* **EXERCISES TO COMPLETE**:
a – In the Pumpkin Zombie post below, where did the tradition of the Jack-o-lantern begin?
b – Repeat word for word the part of the Pumpkin Zombie post below starting with "Pumpkin Zombie" and going on through "spirits and fey.".
c – Check each statement against the Pumpkin Zombie post below and answer yes or no, quoting the words that decide it: (i) The writer's favorite time of year for gaming is October. (ii) People displayed carved potatoes or turnips to welcome wandering spirits. (iii) In a game such as Dungeons & Dragons, malicious fey are only an imagined problem.

* **SOURCE EXTRACT**:

----

Monday, September 29, 2014

Pumpkin Zombie

October is my favorite time of year for gaming. I love seeing ghoulish pumpkin faces illuminated on porches in the neighborhood. The tradition of the Jack-o-lantern finds its origins in Ireland with the legend of Stingy Jack. People would carve scary faces on potatoes or turnips and display them outside their windows or doors to ward away wandering evil spirits and fey.

This sounds like a tradition that commoners would adhere to in just about any fantasy realm. In a game such as Dungeons & Dragons malicious fey and horrific undead are not an imagined problem. What if pumpkin patches were growing on top of some ancient grave site? Or maybe deep in the rich soil were the corpses of murder victims long forgotten.

----

* **MATERIAL SHOWN**:
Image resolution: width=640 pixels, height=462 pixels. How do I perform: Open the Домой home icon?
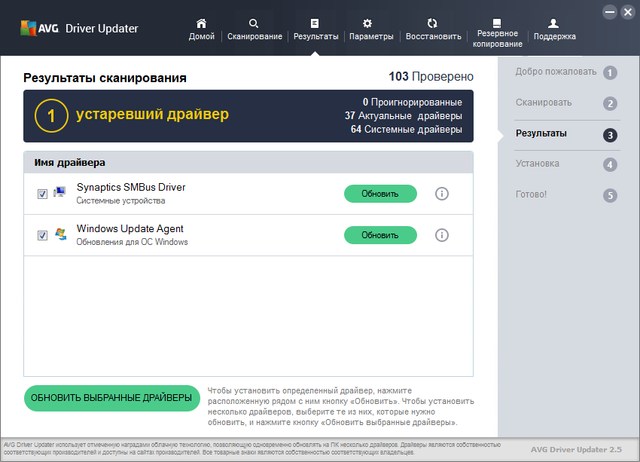201,22
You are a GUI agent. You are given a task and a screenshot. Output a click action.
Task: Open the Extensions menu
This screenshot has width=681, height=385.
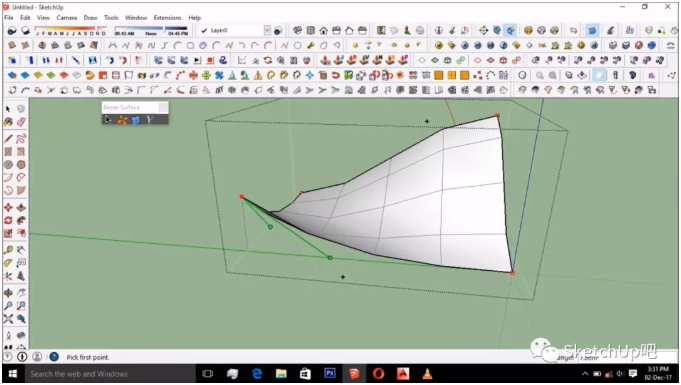pyautogui.click(x=167, y=18)
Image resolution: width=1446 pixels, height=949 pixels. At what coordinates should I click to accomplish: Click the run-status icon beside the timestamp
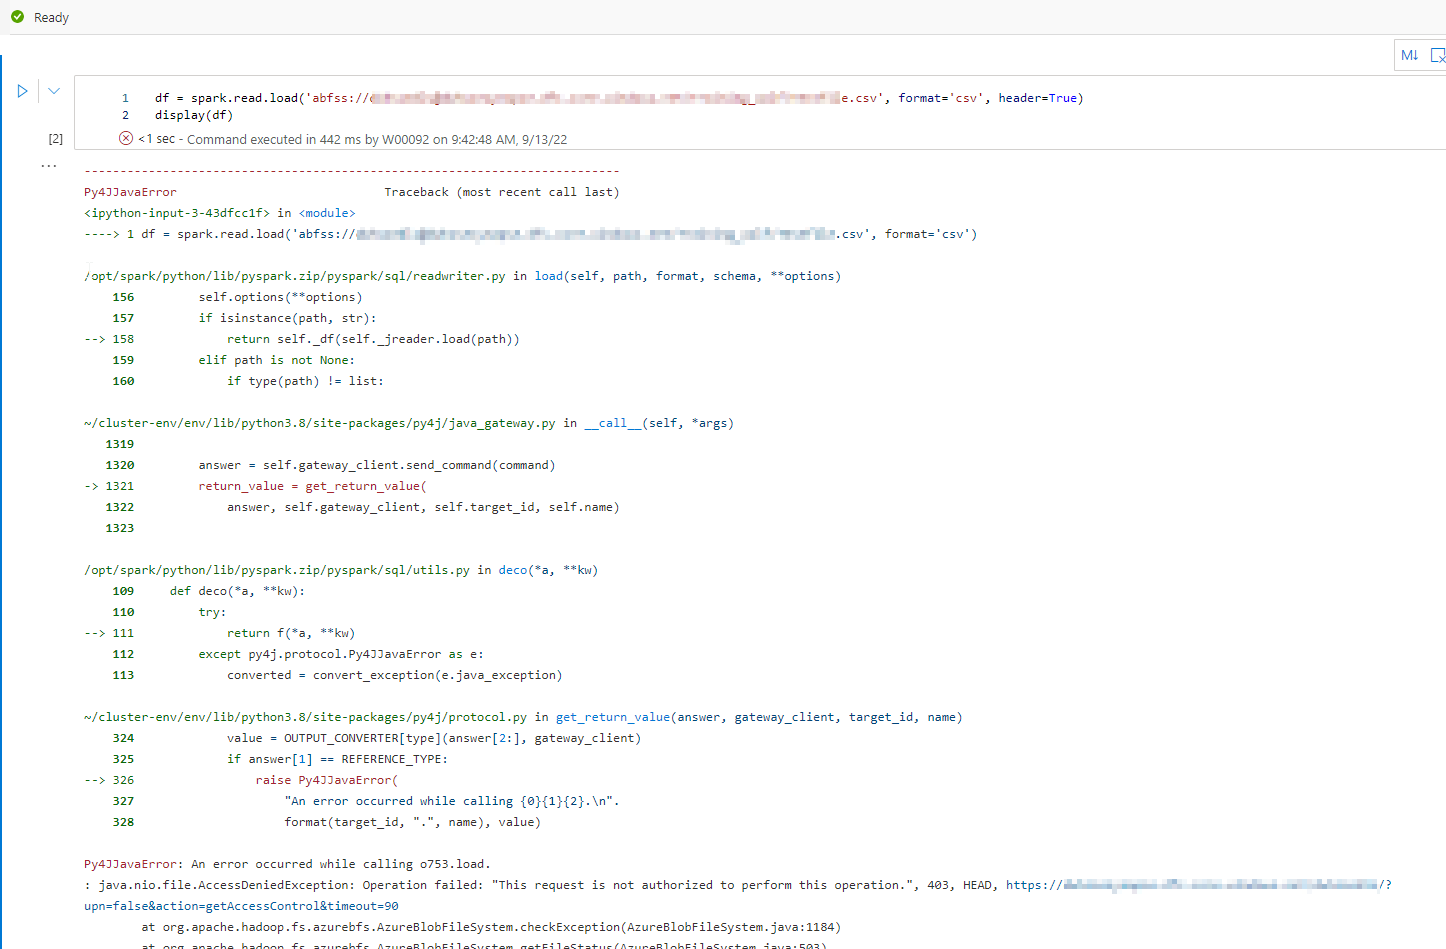tap(126, 138)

----

* **RESPONSES BY TASK**:
a – In Ireland, with the legend of Stingy Jack.

b –
Pumpkin Zombie

October is my favorite time of year for gaming. I love seeing ghoulish pumpkin faces illuminated on porches in the neighborhood. The tradition of the Jack-o-lantern finds its origins in Ireland with the legend of Stingy Jack. People would carve scary faces on potatoes or turnips and display them outside their windows or doors to ward away wandering evil spirits and fey.

c –
(i) Yes: "October is my favorite time of year for gaming."
(ii) No: "to ward away wandering evil spirits and fey."
(iii) No: "In a game such as Dungeons & Dragons malicious fey and horrific undead are not an imagined problem."